Structure, organization, and chromosomal mapping of the human macrophage scavenger receptor gene

Abstract

Macrophage scavenger receptors (MSR) mediate the binding, internalization, and processing of a wide range of negatively charged macromolecules. Functional MSR are trimers of two C-terminally different subunits that contain six functional domains. We have cloned an 80-kilobase human MSR gene and localized it to band p22 on chromosome 8 by fluorescent in situ hybridization and by genetic linkage using three common restriction fragment length polymorphisms. The human MSR gene consists of 11 exons, and two types of mRNAs are generated by alternative splicing from exon 8 to either exon 9 (type II) or to exons 10 and 11 (type I). The promoter has a 23-base pair inverted repeat with homology to the T cell element.
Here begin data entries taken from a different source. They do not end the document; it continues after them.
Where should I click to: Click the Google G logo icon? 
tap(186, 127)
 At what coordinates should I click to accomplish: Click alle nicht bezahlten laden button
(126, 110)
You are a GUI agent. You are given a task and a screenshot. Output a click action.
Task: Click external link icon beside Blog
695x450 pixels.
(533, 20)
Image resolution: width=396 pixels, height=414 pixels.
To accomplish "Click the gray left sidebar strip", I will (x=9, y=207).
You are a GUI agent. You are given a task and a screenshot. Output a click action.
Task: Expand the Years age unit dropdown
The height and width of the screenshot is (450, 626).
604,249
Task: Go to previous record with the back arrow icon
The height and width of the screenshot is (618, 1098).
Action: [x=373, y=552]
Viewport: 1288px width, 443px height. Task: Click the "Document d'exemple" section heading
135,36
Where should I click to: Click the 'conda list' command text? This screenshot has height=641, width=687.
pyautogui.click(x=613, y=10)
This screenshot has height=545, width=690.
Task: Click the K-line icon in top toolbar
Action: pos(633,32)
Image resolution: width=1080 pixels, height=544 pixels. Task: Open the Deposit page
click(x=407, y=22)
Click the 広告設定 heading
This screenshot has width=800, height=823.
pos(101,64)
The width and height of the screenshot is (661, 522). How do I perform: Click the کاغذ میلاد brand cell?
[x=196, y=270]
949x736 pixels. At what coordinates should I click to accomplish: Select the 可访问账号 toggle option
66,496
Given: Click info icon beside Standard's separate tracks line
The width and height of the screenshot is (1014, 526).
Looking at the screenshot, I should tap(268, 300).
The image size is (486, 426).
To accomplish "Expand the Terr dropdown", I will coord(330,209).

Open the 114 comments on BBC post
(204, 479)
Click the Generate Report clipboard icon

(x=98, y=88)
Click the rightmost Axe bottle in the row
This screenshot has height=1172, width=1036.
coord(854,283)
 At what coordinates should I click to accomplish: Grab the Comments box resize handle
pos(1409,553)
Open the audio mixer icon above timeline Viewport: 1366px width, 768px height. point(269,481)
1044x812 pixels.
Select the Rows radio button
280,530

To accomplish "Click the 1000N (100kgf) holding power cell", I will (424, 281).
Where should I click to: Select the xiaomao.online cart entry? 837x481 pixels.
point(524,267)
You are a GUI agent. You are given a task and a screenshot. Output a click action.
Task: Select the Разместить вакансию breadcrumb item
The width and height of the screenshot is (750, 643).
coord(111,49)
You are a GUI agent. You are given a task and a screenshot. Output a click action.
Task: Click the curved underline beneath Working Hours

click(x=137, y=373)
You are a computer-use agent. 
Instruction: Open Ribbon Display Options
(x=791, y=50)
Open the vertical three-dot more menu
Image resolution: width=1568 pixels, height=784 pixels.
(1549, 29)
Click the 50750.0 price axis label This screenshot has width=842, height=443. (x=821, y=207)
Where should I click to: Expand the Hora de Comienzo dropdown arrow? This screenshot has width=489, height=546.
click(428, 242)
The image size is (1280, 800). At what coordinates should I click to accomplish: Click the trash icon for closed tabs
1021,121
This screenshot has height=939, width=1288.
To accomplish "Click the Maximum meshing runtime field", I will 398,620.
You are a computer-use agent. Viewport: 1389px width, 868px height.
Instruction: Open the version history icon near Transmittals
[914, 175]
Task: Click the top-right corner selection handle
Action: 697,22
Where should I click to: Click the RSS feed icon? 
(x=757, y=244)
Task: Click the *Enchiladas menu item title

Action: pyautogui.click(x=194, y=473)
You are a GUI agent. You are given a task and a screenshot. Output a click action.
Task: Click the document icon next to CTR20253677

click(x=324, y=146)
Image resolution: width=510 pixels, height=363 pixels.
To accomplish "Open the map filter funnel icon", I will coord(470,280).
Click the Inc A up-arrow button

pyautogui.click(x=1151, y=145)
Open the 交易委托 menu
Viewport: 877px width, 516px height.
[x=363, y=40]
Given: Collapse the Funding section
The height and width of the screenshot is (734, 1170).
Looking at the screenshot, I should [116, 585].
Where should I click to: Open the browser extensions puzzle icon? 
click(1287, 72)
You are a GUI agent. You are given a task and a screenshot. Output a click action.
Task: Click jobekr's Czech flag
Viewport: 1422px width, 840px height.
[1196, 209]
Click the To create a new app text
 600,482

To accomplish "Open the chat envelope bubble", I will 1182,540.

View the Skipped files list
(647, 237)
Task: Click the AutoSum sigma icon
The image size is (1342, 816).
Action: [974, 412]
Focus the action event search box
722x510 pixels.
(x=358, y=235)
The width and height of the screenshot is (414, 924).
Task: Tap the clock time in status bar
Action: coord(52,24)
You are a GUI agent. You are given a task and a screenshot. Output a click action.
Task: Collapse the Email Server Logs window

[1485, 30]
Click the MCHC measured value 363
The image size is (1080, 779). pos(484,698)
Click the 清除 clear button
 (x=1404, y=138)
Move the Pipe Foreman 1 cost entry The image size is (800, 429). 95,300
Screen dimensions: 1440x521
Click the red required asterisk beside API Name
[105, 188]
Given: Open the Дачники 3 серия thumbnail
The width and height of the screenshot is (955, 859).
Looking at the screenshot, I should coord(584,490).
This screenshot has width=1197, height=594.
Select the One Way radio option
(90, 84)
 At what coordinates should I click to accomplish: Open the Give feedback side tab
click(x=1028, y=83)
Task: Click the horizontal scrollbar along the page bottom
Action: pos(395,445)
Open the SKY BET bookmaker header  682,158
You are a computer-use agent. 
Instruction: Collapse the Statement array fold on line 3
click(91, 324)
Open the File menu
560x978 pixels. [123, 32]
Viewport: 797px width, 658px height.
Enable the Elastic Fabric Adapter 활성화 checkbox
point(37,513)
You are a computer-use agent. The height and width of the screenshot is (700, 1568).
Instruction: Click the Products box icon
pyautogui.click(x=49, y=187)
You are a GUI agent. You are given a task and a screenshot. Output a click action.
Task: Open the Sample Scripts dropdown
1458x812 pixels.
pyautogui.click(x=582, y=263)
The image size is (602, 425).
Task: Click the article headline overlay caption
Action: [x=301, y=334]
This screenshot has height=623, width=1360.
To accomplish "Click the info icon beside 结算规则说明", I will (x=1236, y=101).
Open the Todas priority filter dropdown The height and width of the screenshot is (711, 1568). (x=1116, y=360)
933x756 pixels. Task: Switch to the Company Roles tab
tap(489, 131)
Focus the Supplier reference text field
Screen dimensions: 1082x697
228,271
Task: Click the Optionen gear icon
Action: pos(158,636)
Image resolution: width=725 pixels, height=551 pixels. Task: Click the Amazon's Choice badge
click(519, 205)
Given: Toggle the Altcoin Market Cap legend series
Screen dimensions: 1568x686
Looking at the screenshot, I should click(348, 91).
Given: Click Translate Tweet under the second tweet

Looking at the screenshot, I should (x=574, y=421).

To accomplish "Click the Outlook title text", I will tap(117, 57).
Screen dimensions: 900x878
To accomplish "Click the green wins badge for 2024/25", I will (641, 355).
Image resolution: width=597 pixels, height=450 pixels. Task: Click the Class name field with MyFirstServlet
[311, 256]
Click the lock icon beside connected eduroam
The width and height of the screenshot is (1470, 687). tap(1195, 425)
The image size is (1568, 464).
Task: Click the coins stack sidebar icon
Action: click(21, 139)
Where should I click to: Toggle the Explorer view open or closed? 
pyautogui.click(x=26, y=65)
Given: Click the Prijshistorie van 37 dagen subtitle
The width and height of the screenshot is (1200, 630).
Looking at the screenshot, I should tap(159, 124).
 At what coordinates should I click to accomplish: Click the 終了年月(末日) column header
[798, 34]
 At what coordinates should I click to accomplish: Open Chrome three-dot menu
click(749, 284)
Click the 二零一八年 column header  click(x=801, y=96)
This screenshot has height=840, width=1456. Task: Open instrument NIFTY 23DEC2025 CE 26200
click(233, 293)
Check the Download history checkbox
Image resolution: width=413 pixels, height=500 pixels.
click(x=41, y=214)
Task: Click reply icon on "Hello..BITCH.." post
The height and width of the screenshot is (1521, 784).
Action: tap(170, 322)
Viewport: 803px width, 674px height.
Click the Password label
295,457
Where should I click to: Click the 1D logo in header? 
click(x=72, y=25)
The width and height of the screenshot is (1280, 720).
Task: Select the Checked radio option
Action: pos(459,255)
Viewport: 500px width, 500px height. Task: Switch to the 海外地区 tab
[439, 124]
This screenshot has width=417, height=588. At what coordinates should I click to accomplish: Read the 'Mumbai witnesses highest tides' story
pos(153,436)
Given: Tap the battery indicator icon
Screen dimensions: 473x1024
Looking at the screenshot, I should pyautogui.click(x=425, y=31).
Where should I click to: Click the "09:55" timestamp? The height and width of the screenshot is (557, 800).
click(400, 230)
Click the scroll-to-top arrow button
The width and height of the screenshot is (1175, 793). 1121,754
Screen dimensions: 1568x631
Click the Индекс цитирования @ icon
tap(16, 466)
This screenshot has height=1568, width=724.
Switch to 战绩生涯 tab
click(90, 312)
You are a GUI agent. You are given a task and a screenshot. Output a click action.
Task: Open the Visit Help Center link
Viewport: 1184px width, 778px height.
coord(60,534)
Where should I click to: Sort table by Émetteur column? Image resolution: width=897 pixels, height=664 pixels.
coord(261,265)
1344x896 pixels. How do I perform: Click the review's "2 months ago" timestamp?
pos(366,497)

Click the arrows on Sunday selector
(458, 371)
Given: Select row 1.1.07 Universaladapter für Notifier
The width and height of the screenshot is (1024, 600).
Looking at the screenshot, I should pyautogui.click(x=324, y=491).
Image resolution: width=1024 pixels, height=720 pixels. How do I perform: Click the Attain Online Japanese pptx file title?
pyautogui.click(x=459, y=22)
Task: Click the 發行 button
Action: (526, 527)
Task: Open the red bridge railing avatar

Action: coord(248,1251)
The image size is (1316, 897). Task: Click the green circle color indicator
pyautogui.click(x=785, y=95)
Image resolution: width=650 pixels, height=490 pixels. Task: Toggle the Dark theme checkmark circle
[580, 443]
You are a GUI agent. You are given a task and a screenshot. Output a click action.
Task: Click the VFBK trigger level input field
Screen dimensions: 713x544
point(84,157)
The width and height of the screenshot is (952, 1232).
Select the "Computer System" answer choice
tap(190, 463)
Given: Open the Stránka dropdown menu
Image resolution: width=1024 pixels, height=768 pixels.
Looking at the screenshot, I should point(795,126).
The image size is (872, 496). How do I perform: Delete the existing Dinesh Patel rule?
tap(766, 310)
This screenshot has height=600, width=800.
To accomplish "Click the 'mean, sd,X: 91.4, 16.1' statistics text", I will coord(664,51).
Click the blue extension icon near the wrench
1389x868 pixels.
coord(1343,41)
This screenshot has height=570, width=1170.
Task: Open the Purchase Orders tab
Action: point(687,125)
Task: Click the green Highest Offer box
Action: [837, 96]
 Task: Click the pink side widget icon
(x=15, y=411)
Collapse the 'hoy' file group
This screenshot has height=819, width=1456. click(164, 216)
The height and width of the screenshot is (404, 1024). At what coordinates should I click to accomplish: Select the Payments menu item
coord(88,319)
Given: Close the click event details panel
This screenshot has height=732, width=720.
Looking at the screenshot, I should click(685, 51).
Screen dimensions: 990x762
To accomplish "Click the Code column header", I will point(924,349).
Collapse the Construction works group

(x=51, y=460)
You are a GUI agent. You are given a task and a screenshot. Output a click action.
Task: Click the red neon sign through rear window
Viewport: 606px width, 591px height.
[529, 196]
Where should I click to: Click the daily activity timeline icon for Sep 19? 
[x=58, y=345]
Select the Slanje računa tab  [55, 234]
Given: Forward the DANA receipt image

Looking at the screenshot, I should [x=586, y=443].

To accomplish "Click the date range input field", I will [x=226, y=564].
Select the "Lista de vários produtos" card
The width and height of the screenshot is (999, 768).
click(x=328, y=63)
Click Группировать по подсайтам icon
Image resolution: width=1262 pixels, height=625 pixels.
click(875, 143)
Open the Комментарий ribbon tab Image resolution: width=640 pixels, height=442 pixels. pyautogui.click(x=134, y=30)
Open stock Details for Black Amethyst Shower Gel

Exon 1 encodes the 5'-untranslated region followed by a 12-kilobase intron which separates the transcription initiation and the translation initiation sites. Exon 2 encodes a cytoplasmic domain, exon 3, a transmembrane domain, exons 4 and 5, an alpha-helical coiled-coil, and exons 6-8, a collagen-like domain. The position of the gap in the coiled coil structure corresponds to the junction of exons 4 and 5. These results show that the human MSR gene consists of a mosaic of exons that encodes the functional domains. Furthermore, the specific arrangement of exons played a role in determining the structural characteristics of functional domains.